According to Paransky, the software will provide IT and QA teams “specific info on what is broken,” including how the performance of the changed version compares with the currently running version, a list of known security vulnerabilities and Web issues, a “structure on smoke testing” for functionality and other reliability attributes he said it was too early to discuss in detail.

Why is this product important? “For teams that build custom apps in the enterprise or commercially, the traditional focus of testing has been on the program,” said Paransky. That’s in direct contrast with IT operations, whose primary job is to maximize uptime, he added. “IT operations responsible for 24/7 management of change of multi-tier applications see significant pressure to keep that application available.” Pressure comes not just from upper management, but also from users, who rely on the apps to do their jobs, and from development and test teams responsible for implementing changes.

“Once systems are running, they often stay running. It’s the changes that are usually the cause of downtime,” Paransky said. “We provide IT and QA teams with reports on the impact of changes before they put them into production in a way that’s easy for IT to install and use.” He claims that the company is addressing a hitherto untapped part of the market.

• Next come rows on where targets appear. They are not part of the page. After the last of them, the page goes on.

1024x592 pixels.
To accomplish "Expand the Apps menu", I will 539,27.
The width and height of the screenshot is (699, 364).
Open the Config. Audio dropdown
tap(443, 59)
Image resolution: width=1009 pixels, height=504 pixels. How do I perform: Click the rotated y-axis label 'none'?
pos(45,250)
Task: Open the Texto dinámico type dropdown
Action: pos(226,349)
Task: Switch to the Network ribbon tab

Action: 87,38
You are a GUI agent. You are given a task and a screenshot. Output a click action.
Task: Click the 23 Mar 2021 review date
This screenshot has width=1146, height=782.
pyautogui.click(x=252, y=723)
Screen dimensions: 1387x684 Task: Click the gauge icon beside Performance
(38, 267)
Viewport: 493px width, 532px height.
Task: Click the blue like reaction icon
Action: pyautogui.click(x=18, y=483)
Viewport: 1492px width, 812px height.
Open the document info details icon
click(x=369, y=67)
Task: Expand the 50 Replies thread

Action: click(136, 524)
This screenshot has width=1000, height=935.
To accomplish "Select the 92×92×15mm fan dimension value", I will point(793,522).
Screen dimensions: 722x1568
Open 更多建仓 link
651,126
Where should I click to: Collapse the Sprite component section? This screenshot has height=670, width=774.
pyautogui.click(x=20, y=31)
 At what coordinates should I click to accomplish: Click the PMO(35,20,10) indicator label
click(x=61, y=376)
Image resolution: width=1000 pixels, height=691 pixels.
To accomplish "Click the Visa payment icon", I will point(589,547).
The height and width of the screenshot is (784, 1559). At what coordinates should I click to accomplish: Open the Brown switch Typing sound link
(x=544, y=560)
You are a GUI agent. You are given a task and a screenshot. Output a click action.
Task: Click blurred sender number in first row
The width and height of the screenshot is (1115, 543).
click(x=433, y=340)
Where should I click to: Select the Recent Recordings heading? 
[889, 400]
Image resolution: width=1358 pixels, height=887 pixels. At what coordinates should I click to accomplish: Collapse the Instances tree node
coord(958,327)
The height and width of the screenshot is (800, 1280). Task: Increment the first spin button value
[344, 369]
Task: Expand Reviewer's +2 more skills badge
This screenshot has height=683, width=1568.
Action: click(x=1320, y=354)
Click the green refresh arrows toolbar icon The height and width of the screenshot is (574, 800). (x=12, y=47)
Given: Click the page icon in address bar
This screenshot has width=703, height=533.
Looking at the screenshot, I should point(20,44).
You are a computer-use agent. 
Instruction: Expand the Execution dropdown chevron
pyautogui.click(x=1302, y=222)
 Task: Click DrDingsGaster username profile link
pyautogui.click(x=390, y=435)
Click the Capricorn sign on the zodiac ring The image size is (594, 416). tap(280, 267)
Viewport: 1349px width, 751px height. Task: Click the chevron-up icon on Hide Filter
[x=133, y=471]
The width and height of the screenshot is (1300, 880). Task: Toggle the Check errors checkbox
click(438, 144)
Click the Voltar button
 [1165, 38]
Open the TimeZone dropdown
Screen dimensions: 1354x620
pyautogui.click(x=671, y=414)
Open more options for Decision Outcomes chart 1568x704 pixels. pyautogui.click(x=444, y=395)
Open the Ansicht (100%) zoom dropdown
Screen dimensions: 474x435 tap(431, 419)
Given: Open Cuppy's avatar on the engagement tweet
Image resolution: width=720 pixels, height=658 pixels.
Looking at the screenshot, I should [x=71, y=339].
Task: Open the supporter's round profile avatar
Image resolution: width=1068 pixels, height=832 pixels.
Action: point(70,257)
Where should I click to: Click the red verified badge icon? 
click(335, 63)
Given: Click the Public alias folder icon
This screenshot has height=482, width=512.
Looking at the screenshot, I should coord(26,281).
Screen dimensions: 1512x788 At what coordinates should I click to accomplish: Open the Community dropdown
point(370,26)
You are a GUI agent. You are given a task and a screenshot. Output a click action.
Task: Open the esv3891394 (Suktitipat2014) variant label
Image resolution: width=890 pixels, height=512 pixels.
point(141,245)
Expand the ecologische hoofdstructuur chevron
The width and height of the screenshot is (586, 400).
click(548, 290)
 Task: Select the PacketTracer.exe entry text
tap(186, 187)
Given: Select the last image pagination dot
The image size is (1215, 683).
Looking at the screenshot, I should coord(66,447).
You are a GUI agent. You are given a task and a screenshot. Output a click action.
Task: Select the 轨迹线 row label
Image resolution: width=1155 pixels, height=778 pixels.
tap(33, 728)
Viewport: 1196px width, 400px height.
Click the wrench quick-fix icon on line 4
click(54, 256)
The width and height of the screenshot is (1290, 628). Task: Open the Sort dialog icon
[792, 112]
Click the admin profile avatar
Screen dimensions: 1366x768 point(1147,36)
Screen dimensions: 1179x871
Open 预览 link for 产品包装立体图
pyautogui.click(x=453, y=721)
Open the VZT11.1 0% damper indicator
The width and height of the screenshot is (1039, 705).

The StackSafe system works by copying the entire production stack—including the operating system, Web servers, databases and all applications—into a virtual environment included with the platform (Paransky declined to specify which one). “We’re not in the business of developing our own virtual technology, but we’ll include one to make it easy for IT to use. That means not forcing them to acquire and set up their virtual server.” He said that down the road, the company plans to permit the solution to be used with any number of available virtualization servers. “We’re designing it to be virtual-environment agnostic.”

Among the primary outputs, Paransky said, will be business impact of proposed new applications, patches or updates, configuration changes from an IT operations perspective and end-to-end performance analysis. Among the questions the solution will attempt to answer are “Does it have the functionality I expected?” and “What’s the risk of introduction—and should I certify the release?”

The product also is intended to isolate the DLL, middleware component or system causing a problem. “Which of the 16 vendor products involved in the multi-tier mix is the one that changed, and which one is causing the problem? What did the change do? Which DLL is not working? We provide not only the high-level report, but the low-level information to allow people to actually fix the problem.”

General availability is expected at the end of 2007.